Gregg Cohen: In their lease or what I see, or what I see is sort of interesting themes that are, are happening with law firms in their space.

Hal Coopersmith: Interesting, let’s say interesting themes.

Gregg Cohen: I think when you get to the medium and larger firms, despite what you read in the headlines, they’re actually taking the same amount, if not more space. In fact, of the 3. 1 million square feet of leases that were signed last year by, by law firms in New York City, 80 percent of them were for the same, if not more space, which I think is very counter to what you may have read in the headlines. I think when you talk about the smaller, you know, the five and six person law firms, they are decreasing their space. Why? I think that’s a function of some of the smaller firms being more partner heavy and some of some of the older partners being able to work remotely and wanting to work remotely so that the need for space isn’t as great while at the higher end because there’s so, so much of a race for talent, especially so many lateral moves occurring that there needs to be, amenities and special space to be able to be created, created for their employees.

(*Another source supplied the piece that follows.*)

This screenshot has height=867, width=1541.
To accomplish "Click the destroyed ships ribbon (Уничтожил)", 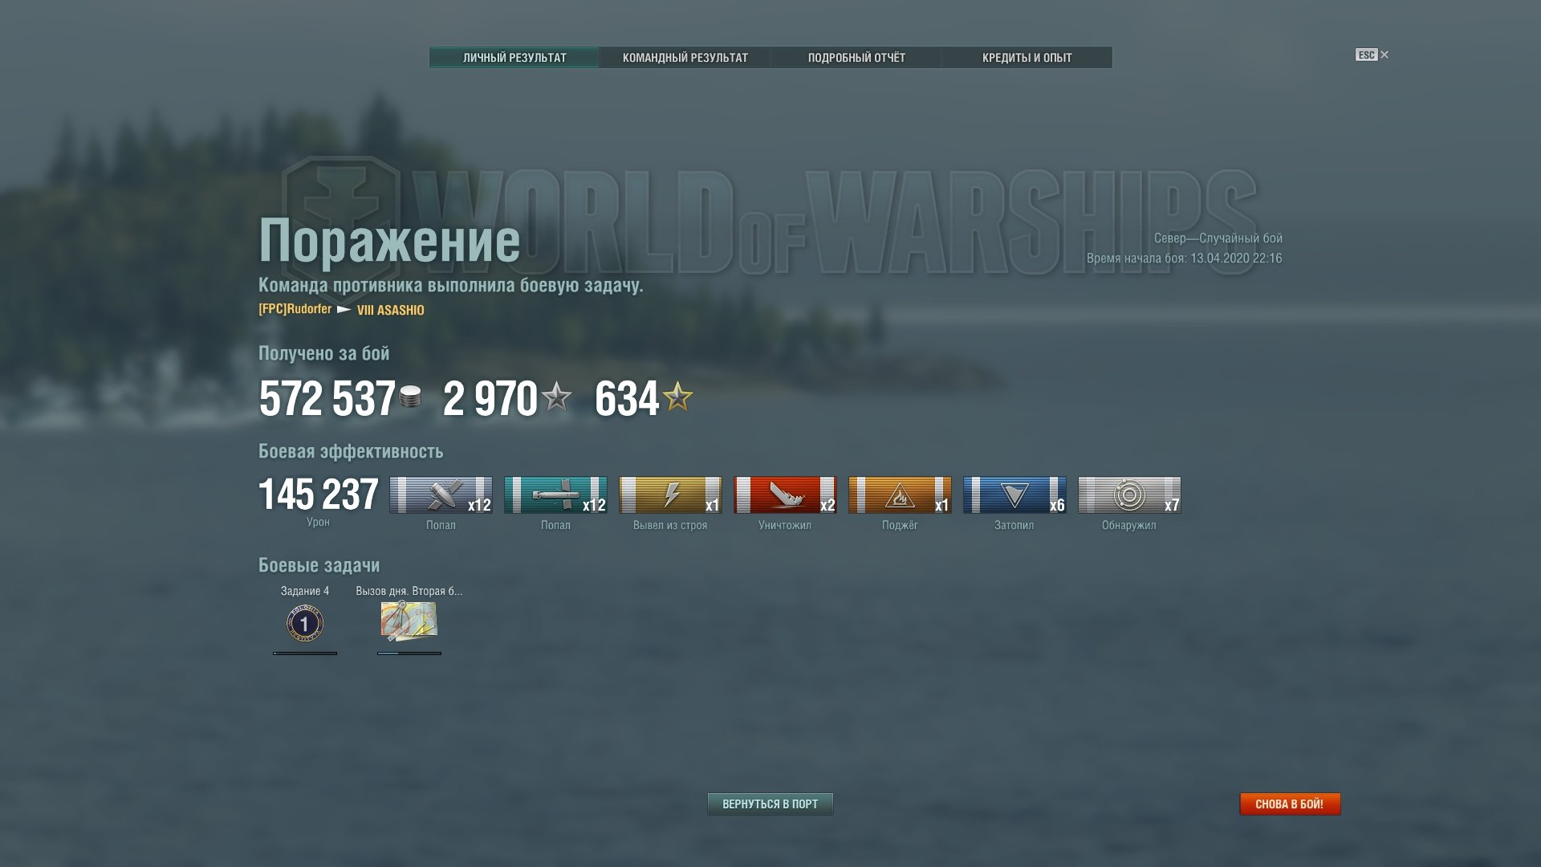I will coord(785,495).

Number one, for their, for their partners and their associates. And number two, what I’m seeing is law firms are making a lot more collaborative space in their offices, not only to be more inclusive within their own community, but also to provide a place for their clients to be able to host meetings, to be able to work. And, that creates a draw for them to be able to interact with their clients.

Hal Coopersmith: That is a wonderful note to end things on, Gregg Cohen, thank you for being a part of Broker’s Angle.

Gregg Cohen: Hal, thanks so much for having me. This was fun.